Prompt:
Retype, word for word, every line starting at the line with "You are a GUI" and ending with the final line of the entries; skip the pictures.

─── Data to examine

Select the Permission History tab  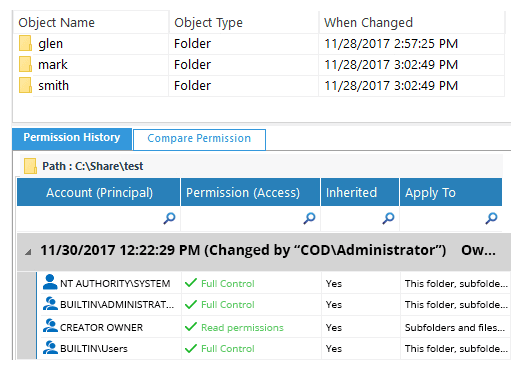click(x=72, y=139)
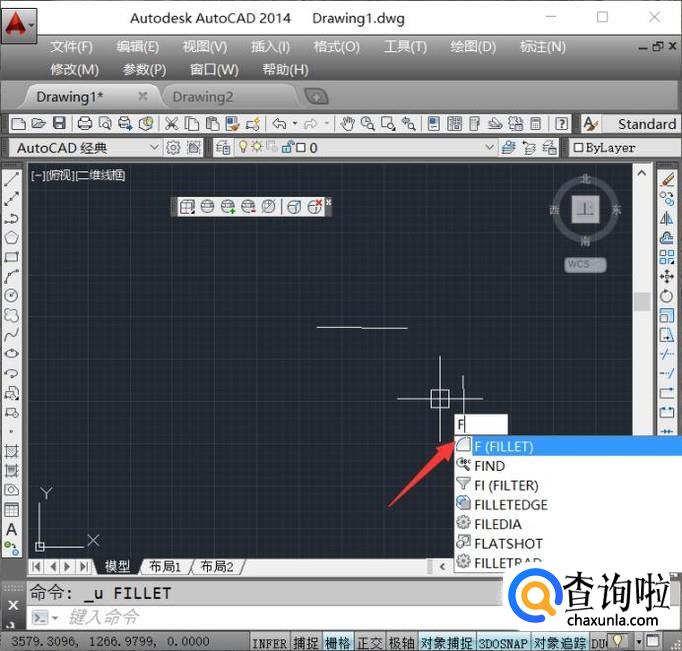
Task: Toggle 对象捕捉 object snap in status bar
Action: (445, 642)
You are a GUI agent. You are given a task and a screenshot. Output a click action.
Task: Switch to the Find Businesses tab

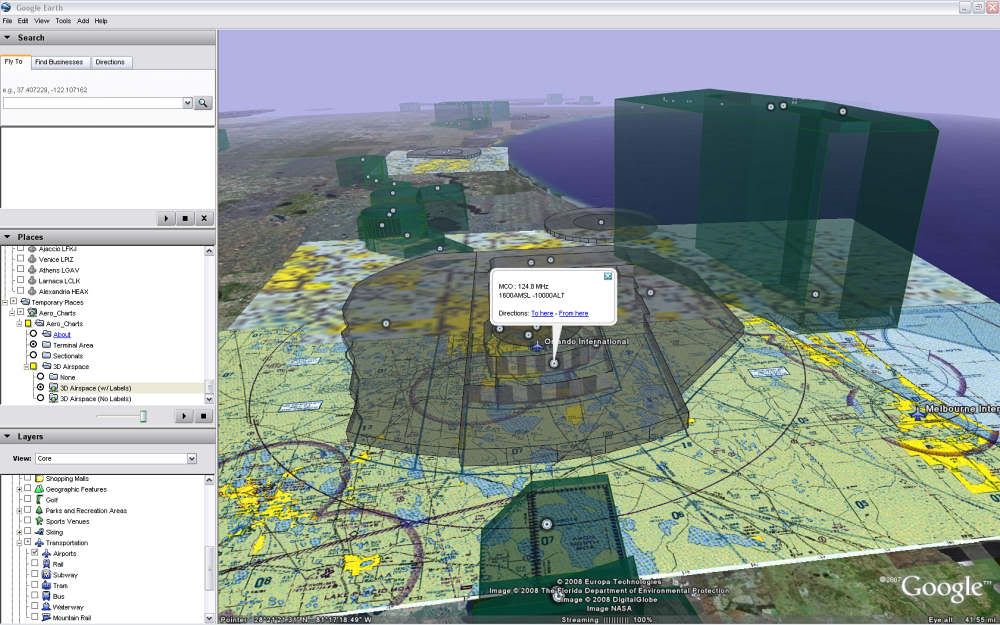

──────

Task solution:
You are a GUI agent. You are given a task and a screenshot. Output a click action.
Task: Switch to the Find Businesses tab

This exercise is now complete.